◆ **What the task requires**
Please reproduce everything from the line containing "This screenshot has height=679, width=1303." down to the end of the records, swapping "profile avatar" for "profile picture" and keeping all else unchanged. Leave the pictures out of your answer.

◆ **Data entries**
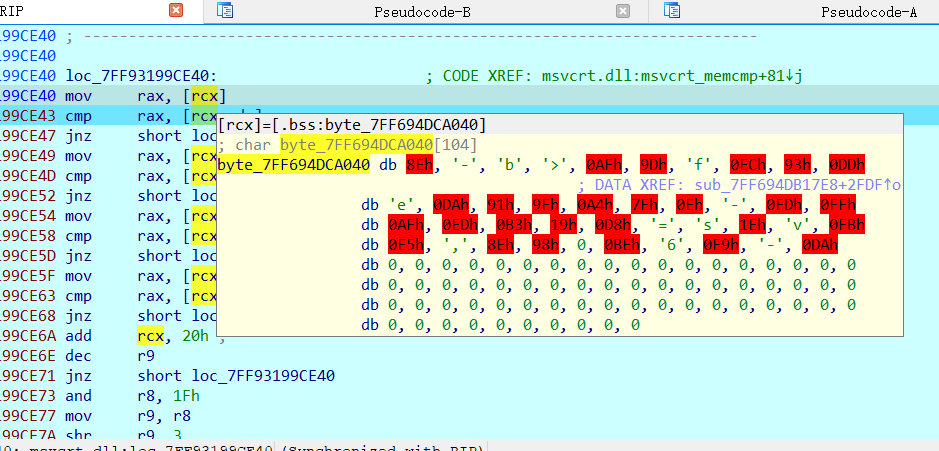Close the RIP view tab with red X
This screenshot has height=451, width=939.
pos(176,11)
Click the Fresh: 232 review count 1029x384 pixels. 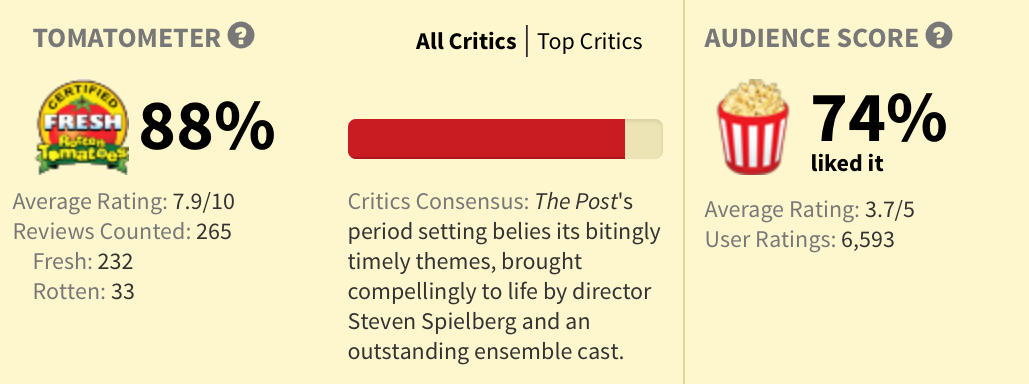[x=83, y=262]
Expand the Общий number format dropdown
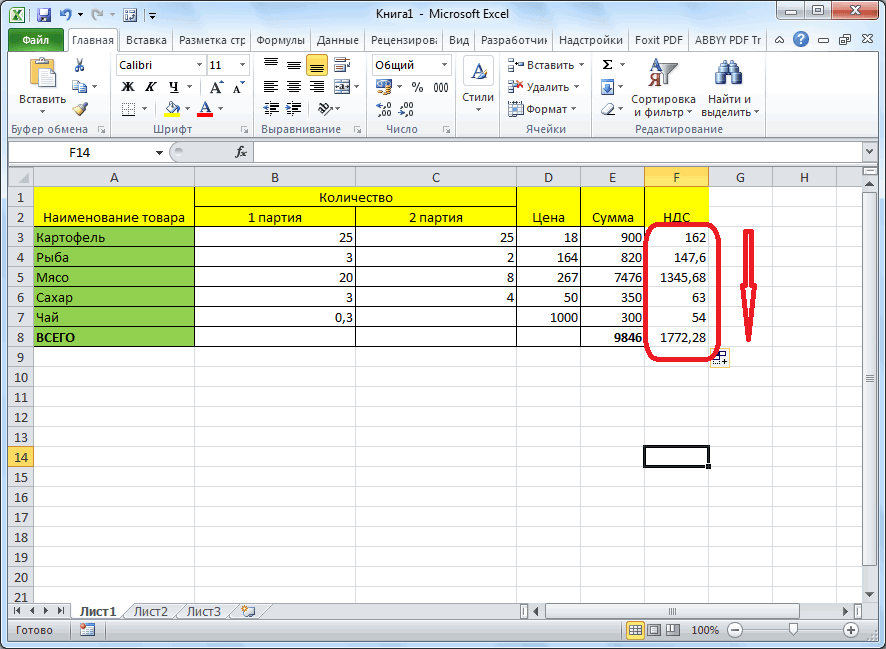This screenshot has width=886, height=649. (443, 65)
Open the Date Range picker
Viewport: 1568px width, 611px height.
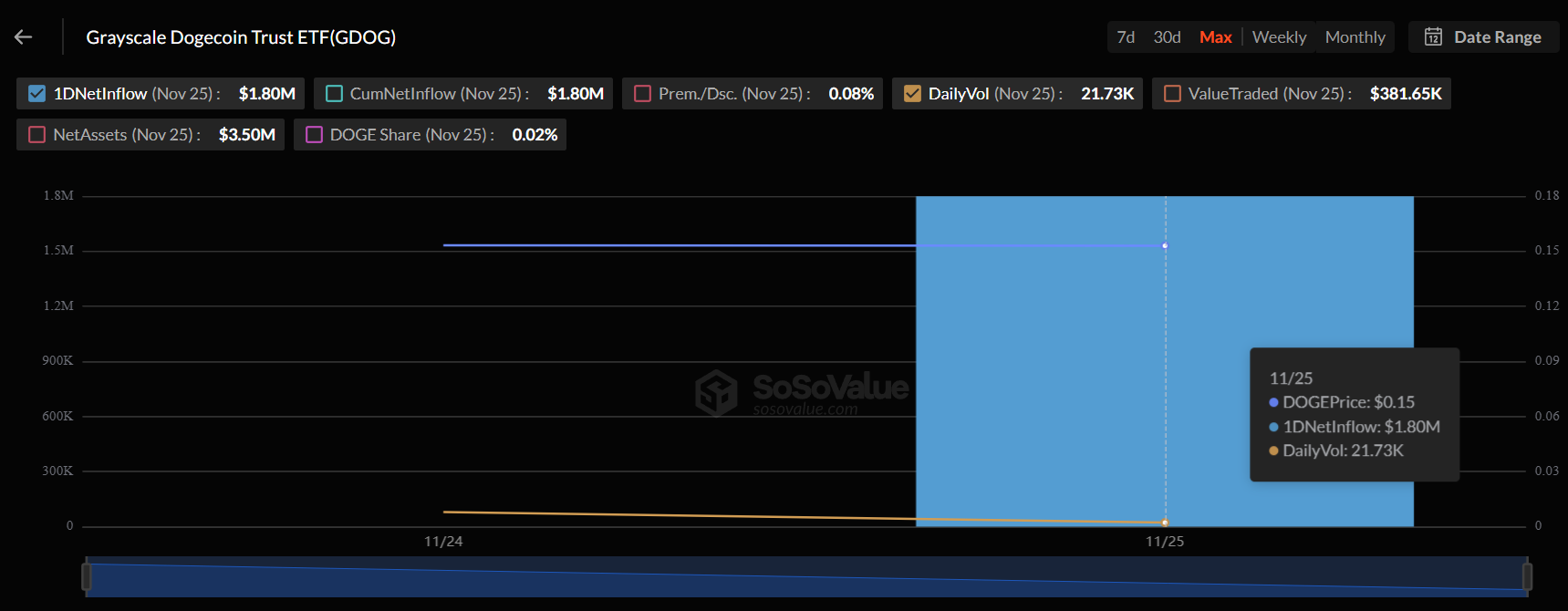point(1484,37)
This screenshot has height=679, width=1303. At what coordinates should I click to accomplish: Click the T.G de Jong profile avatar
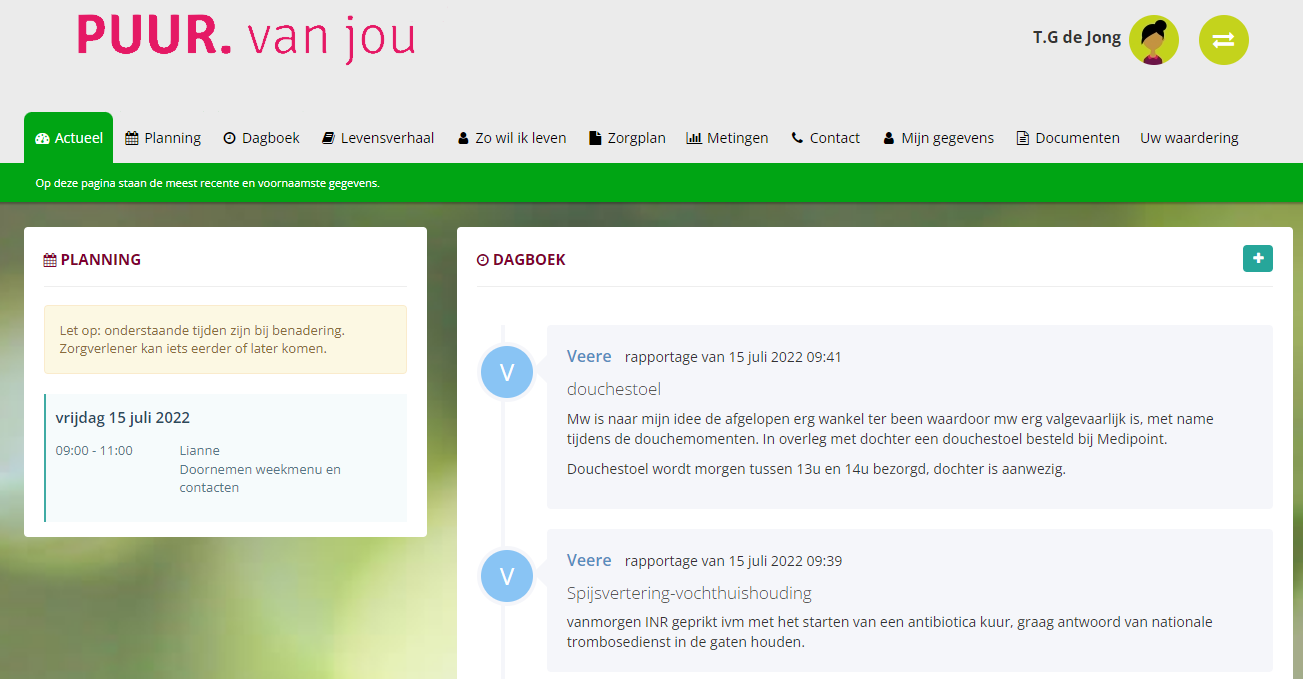1153,40
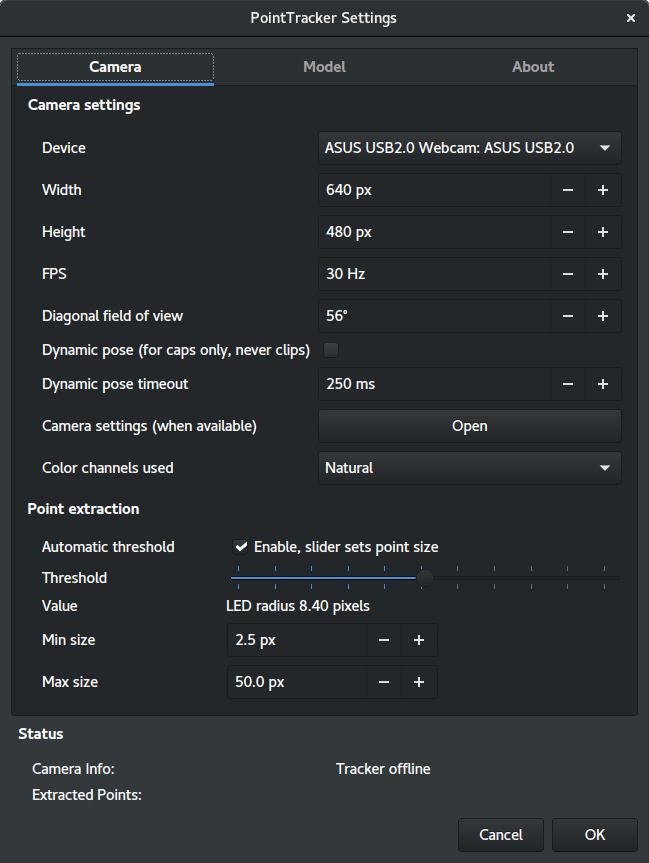
Task: Open the camera settings panel
Action: pyautogui.click(x=469, y=425)
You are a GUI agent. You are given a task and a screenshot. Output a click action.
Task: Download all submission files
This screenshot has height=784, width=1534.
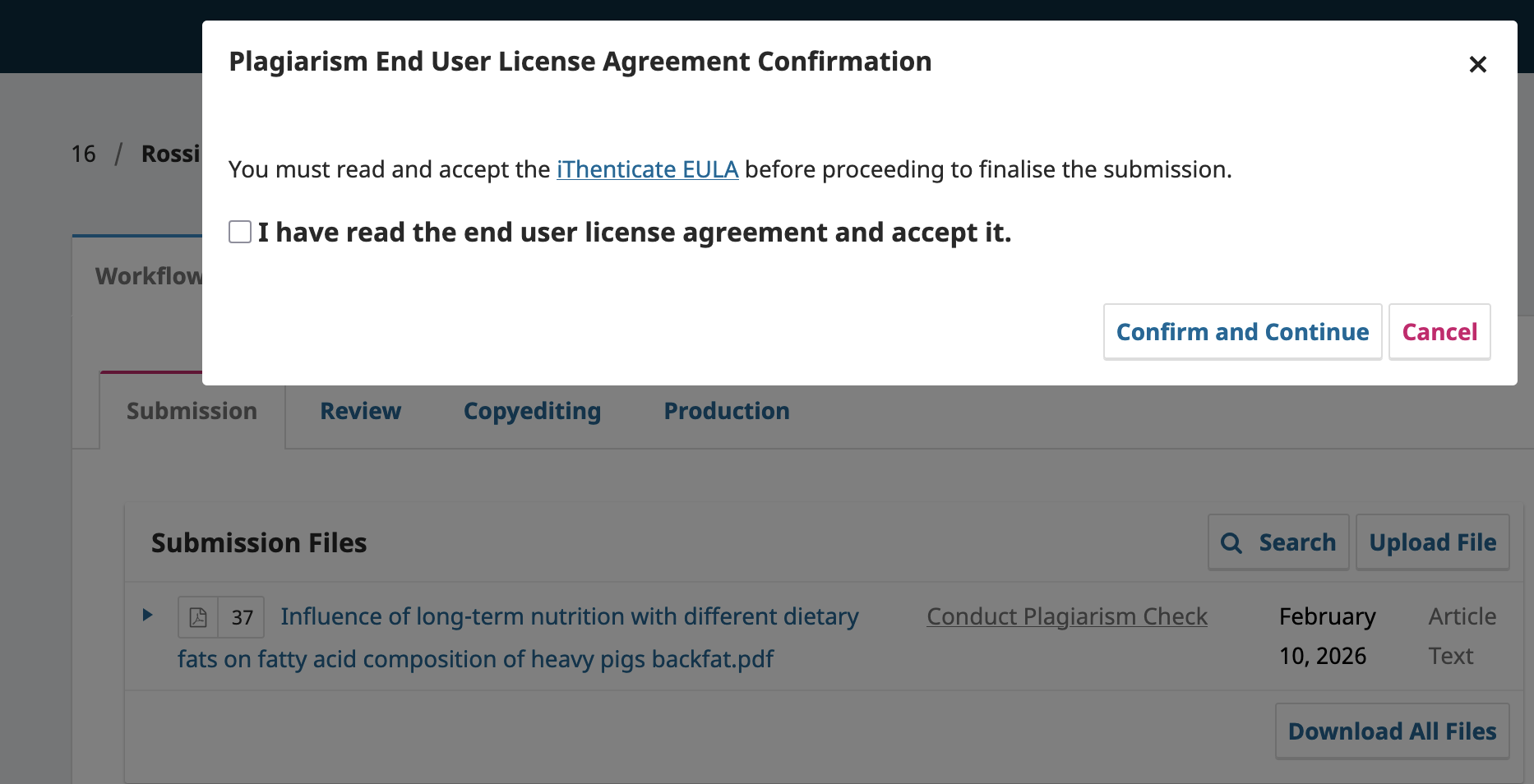coord(1392,731)
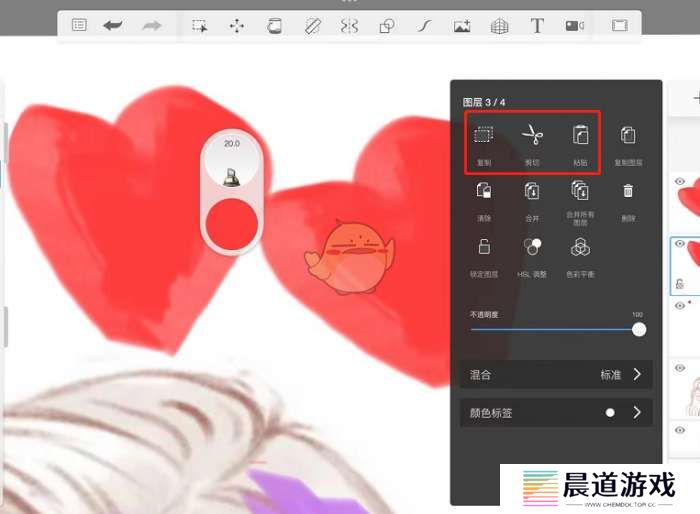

◆ **Solution below**
This screenshot has height=679, width=1303. At what coordinates should I click to accomplish: Click the T.G de Jong profile picture
1153,40
Task: Open the camera settings panel
Action: pyautogui.click(x=469, y=425)
You are a GUI agent. You are given a task and a screenshot. Output a click action.
Task: Download all submission files
This screenshot has height=784, width=1534.
coord(1392,731)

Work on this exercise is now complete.